The cost implications
Let’s talk money. For an afterschool coding product running 30-minute sessions:
| Model | Cost per 1M tokens (in/out) | Est. per session | 10K sessions |
|---|---|---|---|
| Sonnet 4.6 | 3.00 / 15.00 | ~0.15 | 1,500 |
| GPT-5.4 | 2.50 / 15.00 | ~0.13 | 1,300 |
| Gemini 3.1 Pro | 2.00 / 12.00 | ~0.10 | 1,000 |
| MiMo V2 Pro | 1.00 / 3.00 | ~0.05 | 500 |
| MiniMax M2.7 | 0.30 / 1.20 | ~0.01 | 100 |
MiniMax with a tuned prompt scored 85% at roughly 1/15th the cost of Sonnet. For 10,000 sessions, that is 100 USD vs 1,500 USD. Even if you spend 10 hours crafting the perfect prompt for MiniMax, you make it back in the first month of production.
This isn’t about MiniMax specifically. It is about the structure of the decision. The “fair” benchmark told me to buy the expensive model.

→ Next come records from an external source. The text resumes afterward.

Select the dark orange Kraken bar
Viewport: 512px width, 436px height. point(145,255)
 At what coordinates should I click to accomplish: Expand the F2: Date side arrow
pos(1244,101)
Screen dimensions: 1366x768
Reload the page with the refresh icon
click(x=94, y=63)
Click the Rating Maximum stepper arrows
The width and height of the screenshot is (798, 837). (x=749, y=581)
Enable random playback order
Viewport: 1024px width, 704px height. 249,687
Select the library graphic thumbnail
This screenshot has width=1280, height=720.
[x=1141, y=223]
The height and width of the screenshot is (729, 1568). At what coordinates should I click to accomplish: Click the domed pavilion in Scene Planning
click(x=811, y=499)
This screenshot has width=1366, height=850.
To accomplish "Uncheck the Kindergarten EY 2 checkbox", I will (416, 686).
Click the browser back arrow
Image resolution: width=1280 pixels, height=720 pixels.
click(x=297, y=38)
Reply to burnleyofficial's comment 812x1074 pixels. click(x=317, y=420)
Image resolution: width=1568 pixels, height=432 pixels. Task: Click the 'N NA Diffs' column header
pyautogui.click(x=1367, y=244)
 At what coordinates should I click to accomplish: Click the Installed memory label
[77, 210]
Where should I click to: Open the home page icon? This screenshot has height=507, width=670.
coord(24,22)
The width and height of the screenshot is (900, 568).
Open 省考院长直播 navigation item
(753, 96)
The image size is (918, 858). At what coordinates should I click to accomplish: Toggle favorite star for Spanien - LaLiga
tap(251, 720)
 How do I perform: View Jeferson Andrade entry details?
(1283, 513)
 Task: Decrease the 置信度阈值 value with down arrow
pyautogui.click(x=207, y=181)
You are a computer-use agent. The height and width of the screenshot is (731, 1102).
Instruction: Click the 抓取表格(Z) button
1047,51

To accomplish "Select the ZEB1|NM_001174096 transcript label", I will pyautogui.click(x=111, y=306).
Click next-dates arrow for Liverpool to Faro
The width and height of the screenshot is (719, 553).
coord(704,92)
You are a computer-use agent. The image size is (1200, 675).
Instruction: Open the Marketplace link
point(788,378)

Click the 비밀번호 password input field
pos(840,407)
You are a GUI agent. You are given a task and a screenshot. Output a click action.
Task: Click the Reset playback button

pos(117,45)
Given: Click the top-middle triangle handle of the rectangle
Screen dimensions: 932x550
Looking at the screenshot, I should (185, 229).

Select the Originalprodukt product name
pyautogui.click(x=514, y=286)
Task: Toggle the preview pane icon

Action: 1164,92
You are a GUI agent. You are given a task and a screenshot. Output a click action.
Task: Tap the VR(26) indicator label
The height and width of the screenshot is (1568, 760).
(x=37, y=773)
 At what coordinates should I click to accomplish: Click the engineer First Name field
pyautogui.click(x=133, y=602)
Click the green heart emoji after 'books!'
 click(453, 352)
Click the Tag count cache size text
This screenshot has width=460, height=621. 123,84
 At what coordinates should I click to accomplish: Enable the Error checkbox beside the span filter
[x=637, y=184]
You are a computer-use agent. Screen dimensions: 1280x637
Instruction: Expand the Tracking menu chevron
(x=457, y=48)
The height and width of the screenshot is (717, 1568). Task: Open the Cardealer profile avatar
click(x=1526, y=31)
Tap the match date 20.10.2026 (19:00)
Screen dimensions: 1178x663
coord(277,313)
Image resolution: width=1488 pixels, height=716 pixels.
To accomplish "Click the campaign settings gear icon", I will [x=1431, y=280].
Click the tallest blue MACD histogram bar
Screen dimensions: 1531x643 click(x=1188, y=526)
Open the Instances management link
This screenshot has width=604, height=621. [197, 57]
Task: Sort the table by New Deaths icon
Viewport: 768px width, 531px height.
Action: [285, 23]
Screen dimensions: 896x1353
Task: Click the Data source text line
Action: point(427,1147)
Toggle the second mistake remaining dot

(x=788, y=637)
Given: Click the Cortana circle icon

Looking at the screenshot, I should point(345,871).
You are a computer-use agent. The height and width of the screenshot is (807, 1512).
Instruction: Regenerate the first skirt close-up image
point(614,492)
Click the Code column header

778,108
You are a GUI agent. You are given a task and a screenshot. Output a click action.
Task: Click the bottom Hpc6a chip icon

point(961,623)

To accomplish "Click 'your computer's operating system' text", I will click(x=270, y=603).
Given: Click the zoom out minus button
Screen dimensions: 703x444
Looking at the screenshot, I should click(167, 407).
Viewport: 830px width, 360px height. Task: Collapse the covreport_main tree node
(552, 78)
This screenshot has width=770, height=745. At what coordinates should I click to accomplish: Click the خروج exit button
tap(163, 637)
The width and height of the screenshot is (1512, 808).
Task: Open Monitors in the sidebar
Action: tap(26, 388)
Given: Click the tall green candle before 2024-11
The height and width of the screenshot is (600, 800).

The ablation told me to invest in the prompt instead.
Why “fair” benchmarks are unfair
The standard approach to LLM evaluation is to give every model the same prompt and rank them. This feels fair. Same input, same task, compare outputs. What could be more equitable?
Here is the problem: it measures which model is most robust to generic prompting, not which model can perform best in production. In production, you will optimize the prompt. Nobody ships a product with a generic system prompt. You iterate, you test, you tune. The question isn’t “how does this model do with my first draft of a prompt?” It is “what’s the best this model can do?”
When you give Sonnet the same prompt as MiniMax, Sonnet wins because Sonnet is more robust. It handles vagueness better. It doesn’t need explicit instructions to be helpful. But when you give each model its own optimized prompt, the ranking completely flips. MiniMax jumps from 8th to 2nd. MiMo jumps from 7th to 3rd.
A “fair” benchmark that ranks models without prompt optimization is measuring the wrong thing. It is ranking the models’ ability to compensate for your lazy prompting, not their actual capability ceiling.
This matters enormously for purchasing decisions. If you are choosing between a 3 USD/M-token model and a 0.30 USD/M-token model, the “fair” benchmark tells you to buy the expensive one. The ablation tells you the cheap one might be better if you invest 10 hours in prompt engineering. At scale, that is a 15x cost difference.
What I learned
Five things I wish I knew before running 131 conversations:
Optimize the prompt per model before comparing. The prompt was worth 23-32 points. Model selection on a fixed prompt was worth 20 points. The leaderboard completely flips when you tune.
Run everything 3 times. MiniMax looked decent at 58% average until a 39% run showed up. Without variance data you are publishing noise.
Overall scores are meaningless without context. GPT-5.4 scored 69% with one kid and 86% with another. A single-number ranking would miss this entirely.
Discovery is the universal failure mode. Every model, even the best, struggles to let kids discover concepts through problems. The “helpful teacher” instinct is too strong. This is the biggest opportunity for prompt improvement.
Cheaper models need structure, not motivation. Don’t tell MiMo to “be a good partner.” Tell it exactly what to do when a kid says “idk” three times. The specificity of instructions matters more than the quality of the prose.
The takeaway
The next time someone shows you an LLM benchmark ranking, ask one question: did they use the same prompt for every model?
If yes, the ranking tells you which model is most forgiving of bad prompts. That is useful information, but it is not the same as which model is best. To find that, you need to optimize each model’s prompt individually and then compare.
The cheapest model in my benchmark, with the right prompt, beat the most expensive models by 5-16 points. That is not a rounding error. That is the prompt doing more work than the model selection.
The full technical report with methodology details, per-category breakdowns, raw transcripts, and all 131 result files is available on GitHub.